Chi può competere con James Harden per il titolo di MVP?

Analisi dei vari contendenti al titolo di Most Valuable Player e di come il Barba sia nettamente favorito.
 di Paolo Terrasi Twitter:   articolo letto 98 volte

L’assegnazione del titolo di MVP non è mai stata una scienza esatta, a causa delle troppe variabili da tenere in considerazione. Il peso specifico del giocatore, la sua stagione, la stagione della sua squadra, le statistiche classiche e quelle avanzate: tutto fa brodo. 

Quest’anno ci sono molti candidati MVP, e tutti presentano delle motivazioni valide, a secondo del punto di vista. Secondo l’adagio del dover dare il premio al miglior giocatore in assoluto, Lebron James sarebbe vincitore pressoché ogni anno. 
Guardando alle statistiche, la stagione di Giannis Antetokounmpo è storica sotto ogni punto di vista: soltanto 5 giocatori prima di lui hanno mantenuto delle medie superiori a 25-10-5, e tutti sono stati coronati col premio. Il greco tuttavia paga il fatto di avere una squadra non competitiva come le altre dei candidati in lista: I Bucks al momento sono favoriti ma lontani dalla certezza di poter disputare i playoff. Certezza che hanno, anche se non ancora matematicamente, i Golden  State Warriors. Oltre ai numeri incredibili di Curry, che quasi non fanno più notizia nonostante le 15 partite saltate, si segnalano quelli di Durant, fortissimo candidato anche al premio come miglior difensore (tra cui spicca Anthony Davis, autore di una stagione straordinaria ma in un contesto non di spicco)

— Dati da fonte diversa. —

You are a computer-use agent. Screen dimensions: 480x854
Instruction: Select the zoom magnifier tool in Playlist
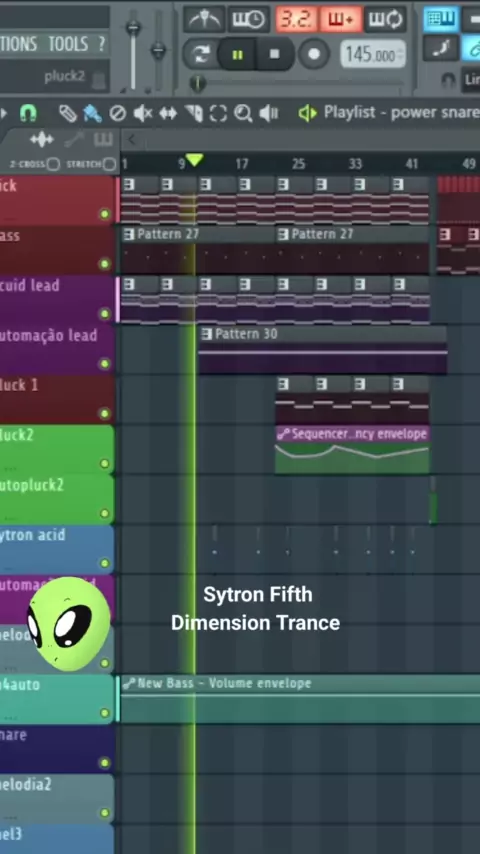click(x=243, y=113)
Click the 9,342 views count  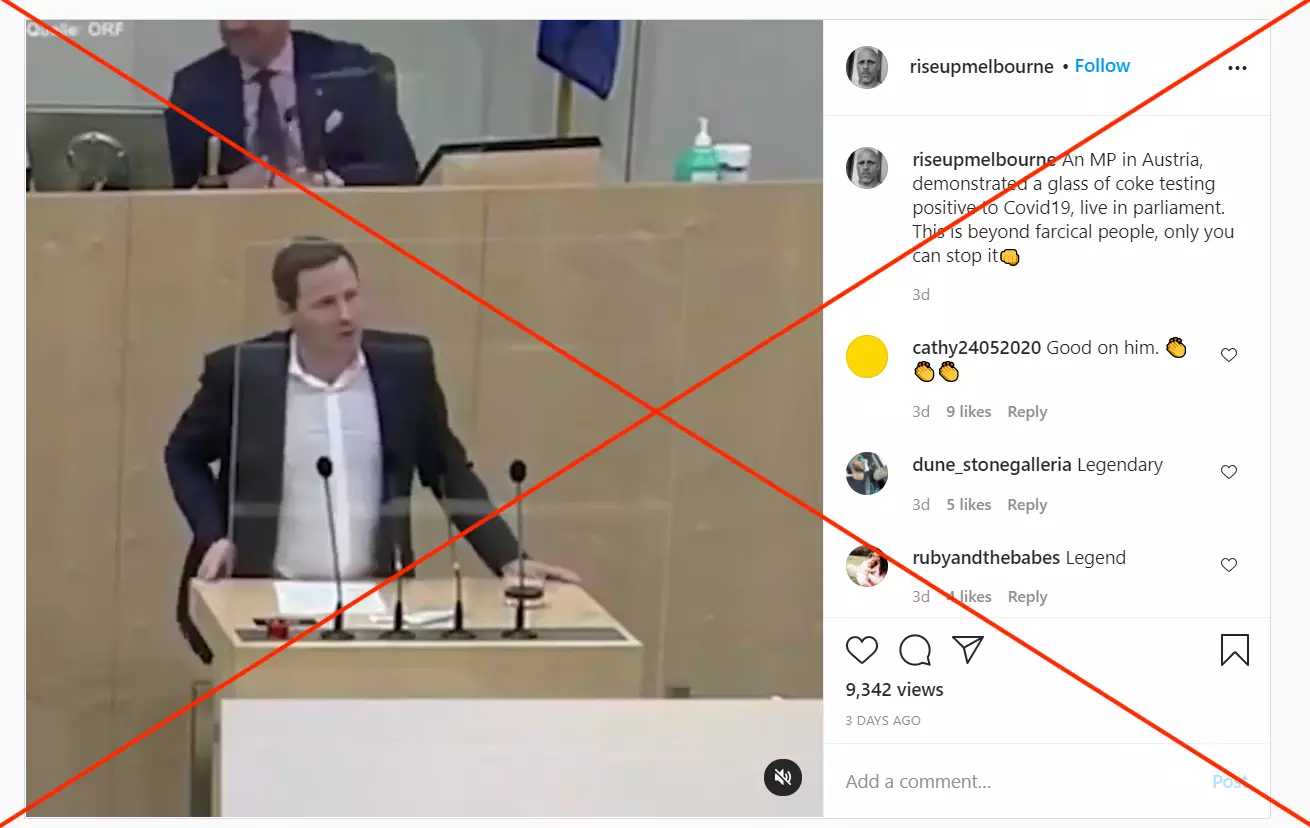[895, 690]
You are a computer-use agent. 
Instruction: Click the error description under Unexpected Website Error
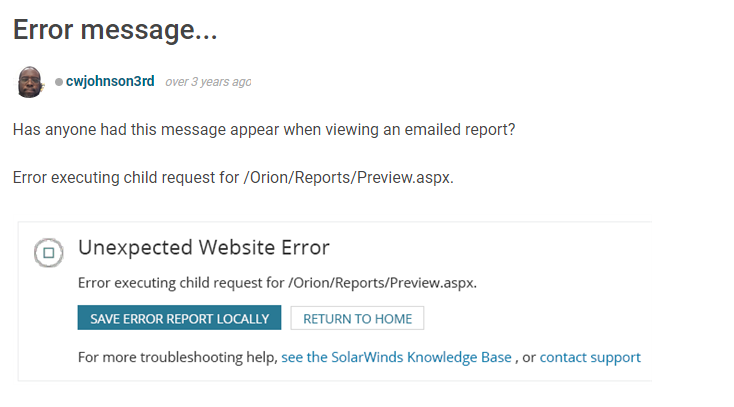(x=277, y=283)
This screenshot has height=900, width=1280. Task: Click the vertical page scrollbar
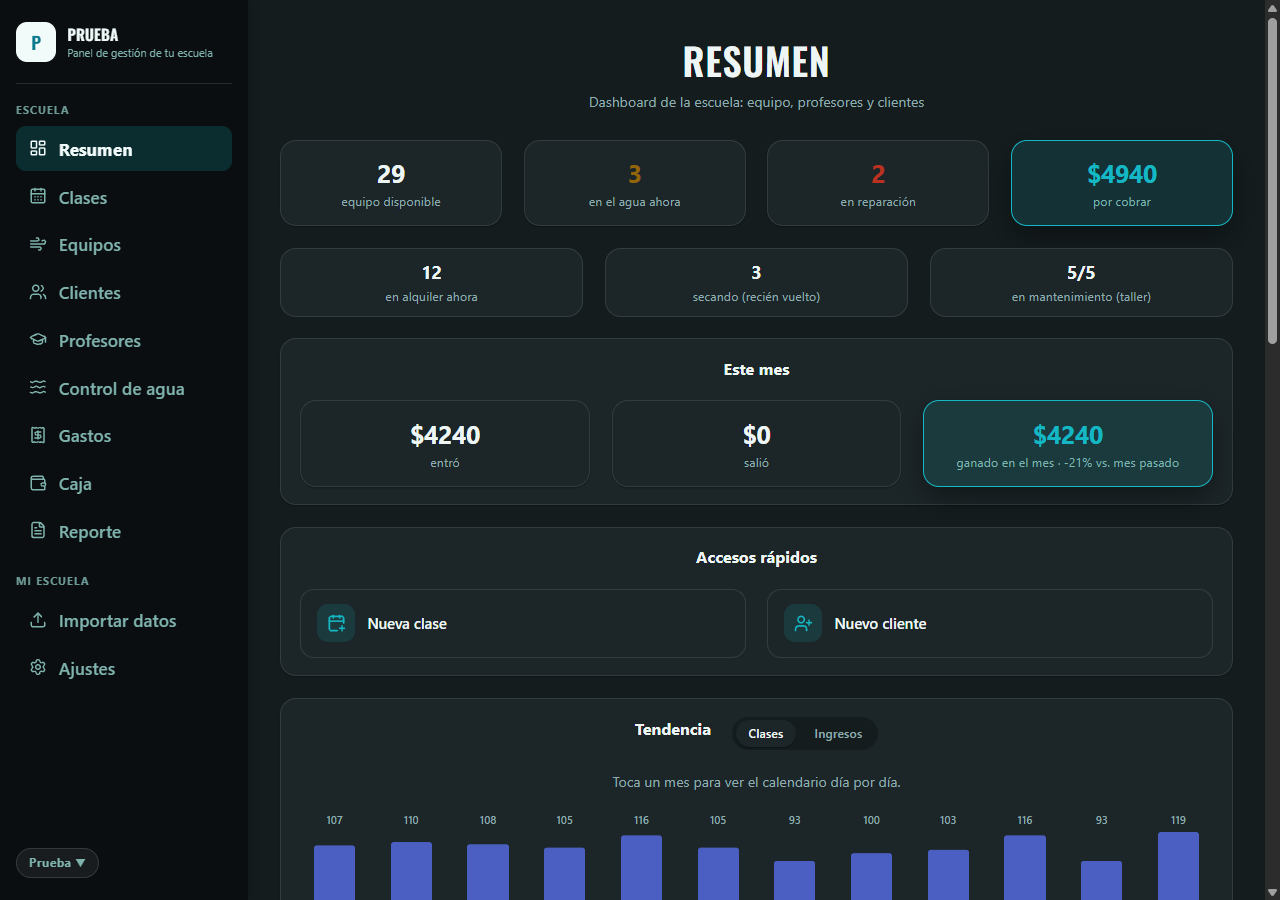(x=1272, y=181)
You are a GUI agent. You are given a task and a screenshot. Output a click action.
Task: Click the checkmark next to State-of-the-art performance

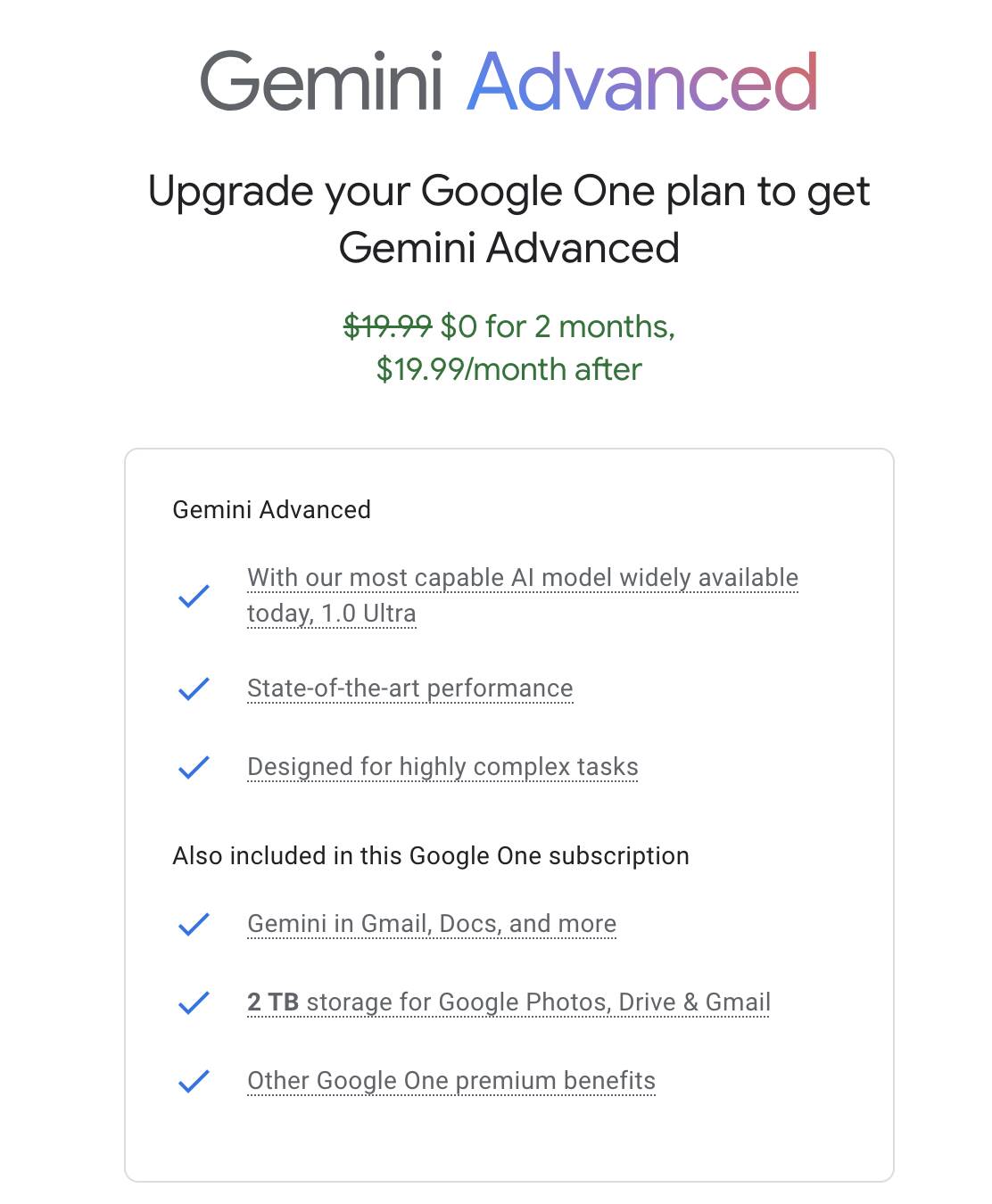(x=194, y=689)
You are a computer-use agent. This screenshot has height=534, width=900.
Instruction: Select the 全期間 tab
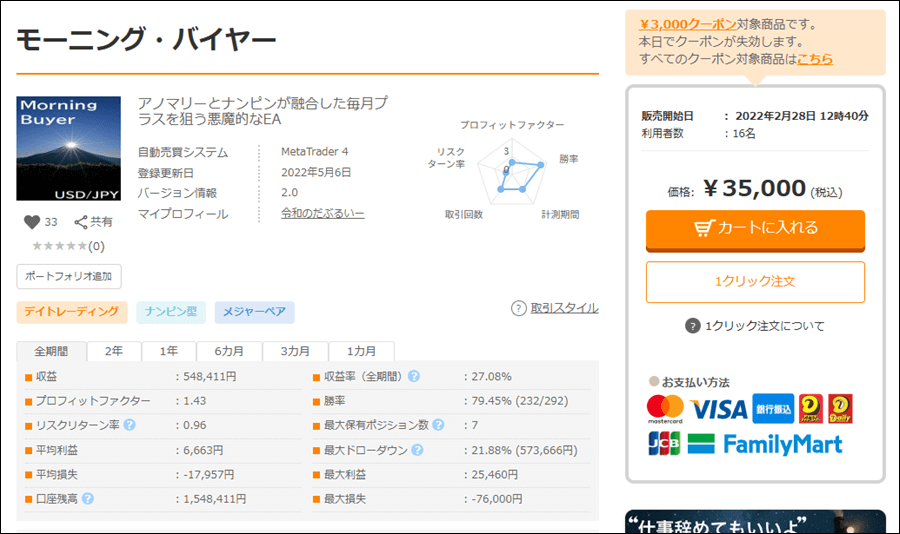tap(51, 351)
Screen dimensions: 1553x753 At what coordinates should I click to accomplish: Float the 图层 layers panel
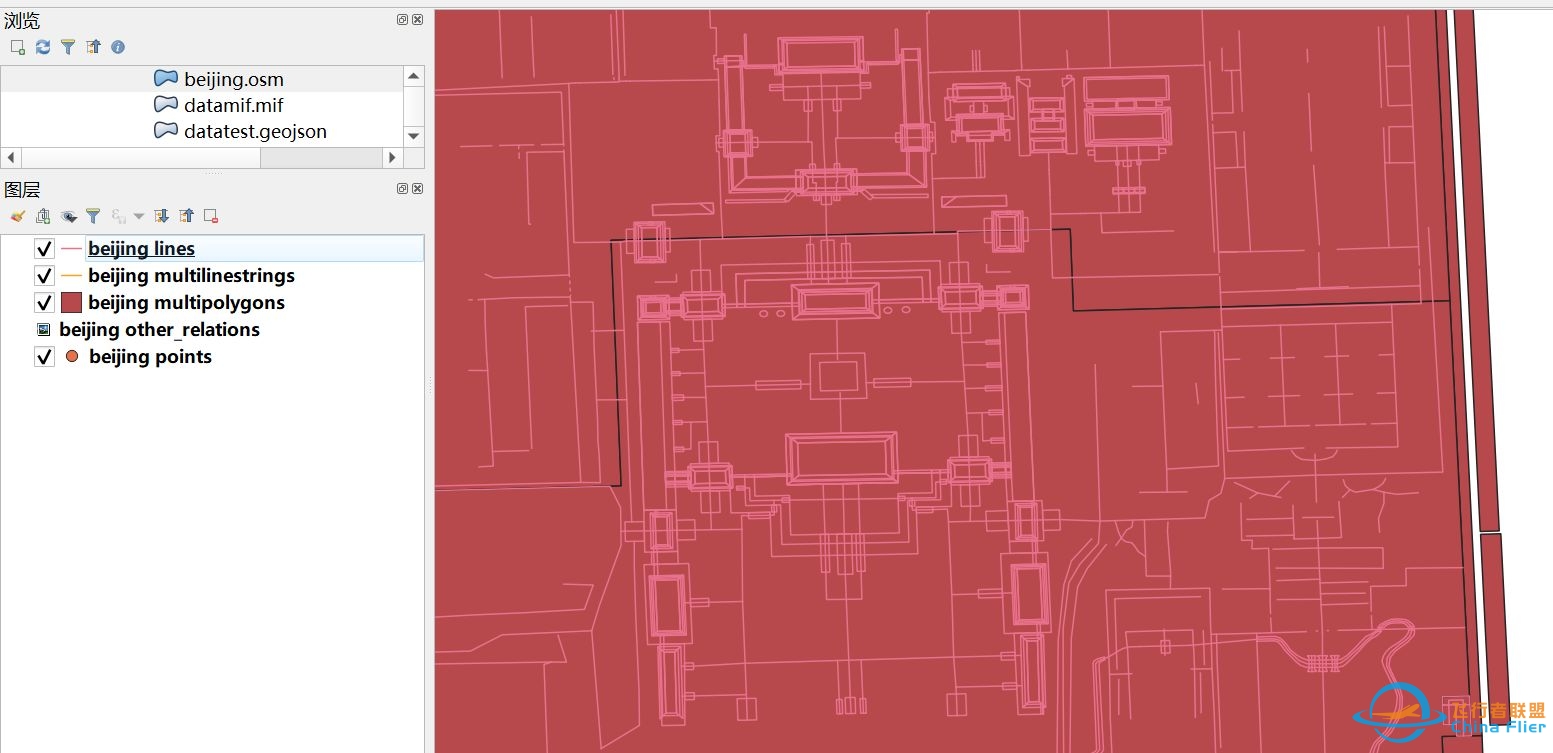(x=402, y=189)
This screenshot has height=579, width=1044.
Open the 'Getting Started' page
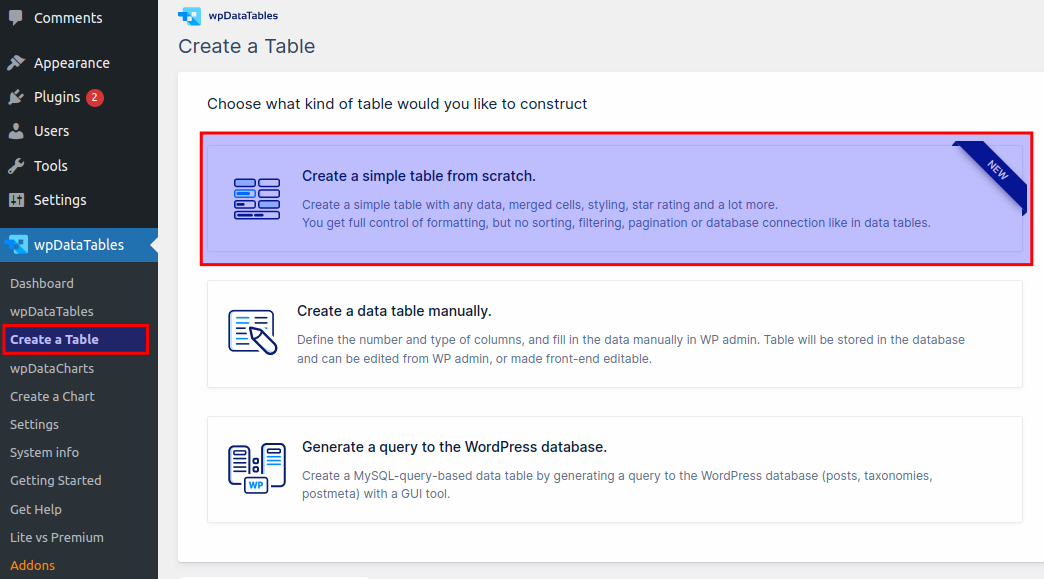click(55, 480)
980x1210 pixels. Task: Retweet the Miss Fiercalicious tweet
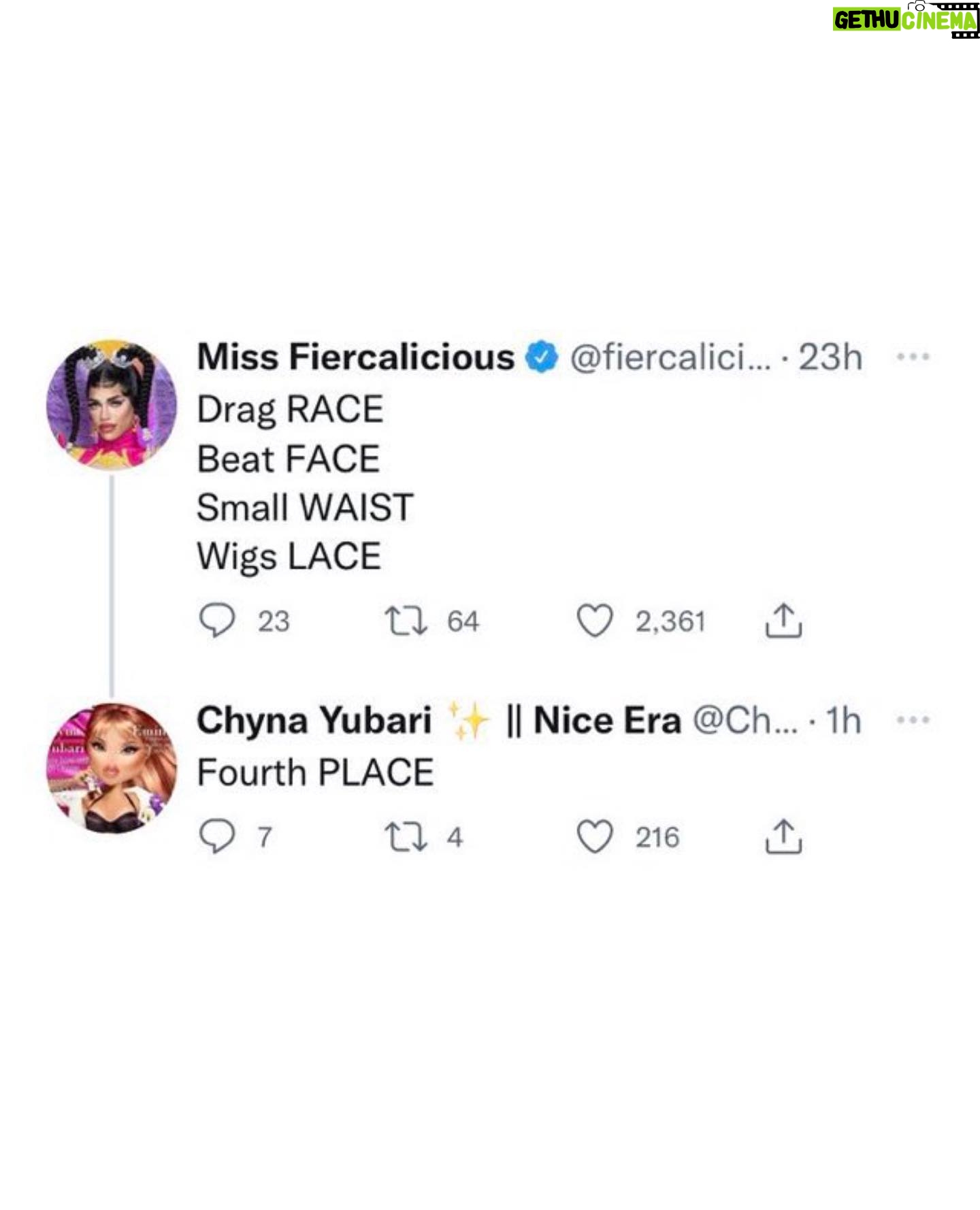[x=406, y=621]
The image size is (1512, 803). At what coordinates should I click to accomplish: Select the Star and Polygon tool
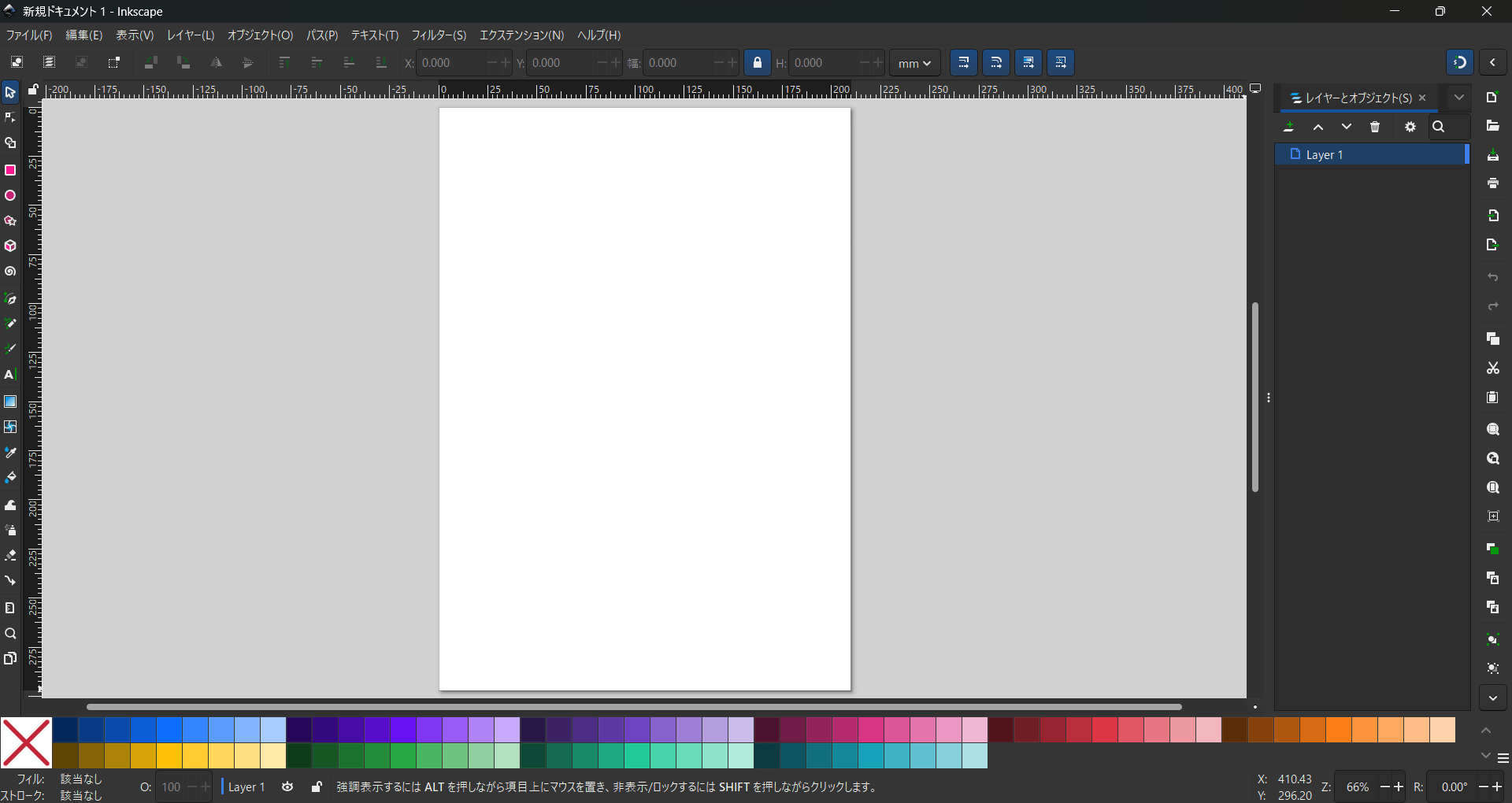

Ma, dopo aver analizzato ogni numero sotto ogni angolazione, contesto individuale, di squadra, ogni prospettiva urla un solo nome: James Harden. Harden, stella dei Rockets attualmente col miglior record della lega, ha sul suo curriculum una sola pecca, un 44% da 2 che lo rende “umano” (soltanto Westbrook fa peggio di lui tra i candidati MVP). Ogni altro aspetto statistico, invece, da migliore della classe: primo per punti segnati in tutta la lega, secondo per assist (dietro Westbrook) tra i candidati MVP, primo (e con distacco) nel Player Efficiency Rating e nelle Win Shares. Tutto ciò dividendo il campo con Chris Paul, con cui stanno dando vita ad una ottima pallacanestro, migliorandosi a vicenda anziché limitandosi. 
Per Antetokounmpo ci sarà tempo, per Anthony Davis servirà una squadra migliore, ma per James Harden sembra che il tempo per essere incoronato sia giunto.